Is a Cauchy sequence - preserving (continuous) function is (uniformly) continuous?

Question

Let $(X,d)$ and $(Y,\rho)$ be metric spaces and $f:X\to Y$ be a function and suppose for any Cauchy sequence $(a_n)$ in $X$, $(f(a_n))$ is a Cauchy sequence in $Y$.

Is $f$ continuous?

Let $f$ be continuous, is it uniformly continuous?

Answer 1

Yes if $f$ sends Cauchy sequences to Cauchy sequences then it is continuous:

Let $x\in X$. Assume for the sake of contradiction that $f$ is not continuous at $x$. Then exists an $\epsilon>0$ and a sequence $(a_n)_{n\in\mathbb N}$ in $X$ such that $a_n\rightarrow x$ but $\rho(f(a_n),f(x))>\epsilon$ for all $n\in\mathbb N$.

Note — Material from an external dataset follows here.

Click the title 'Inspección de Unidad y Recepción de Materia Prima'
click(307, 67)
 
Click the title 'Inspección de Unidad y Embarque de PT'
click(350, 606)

To finish the proof consider the sequence $$ b_n= \begin{cases} a_n, \ n\text{ even},\\ \\ x, \ n\text{ odd}. \end{cases} $$ The sequence $(b_n)_{n\in\mathbb N}$ is Cauchy but $(f(b_n))_{n\in\mathbb N}$ it isn't.

Answer 2

Consider $f:(0,1)\to \mathbb R$, defined by $f(x)=1/x$. $f$ is continuous. Sequence $1/n$ is Cauchy in $(0,1)$, while $f(1/n)=n$ is not a Cauchy sequence.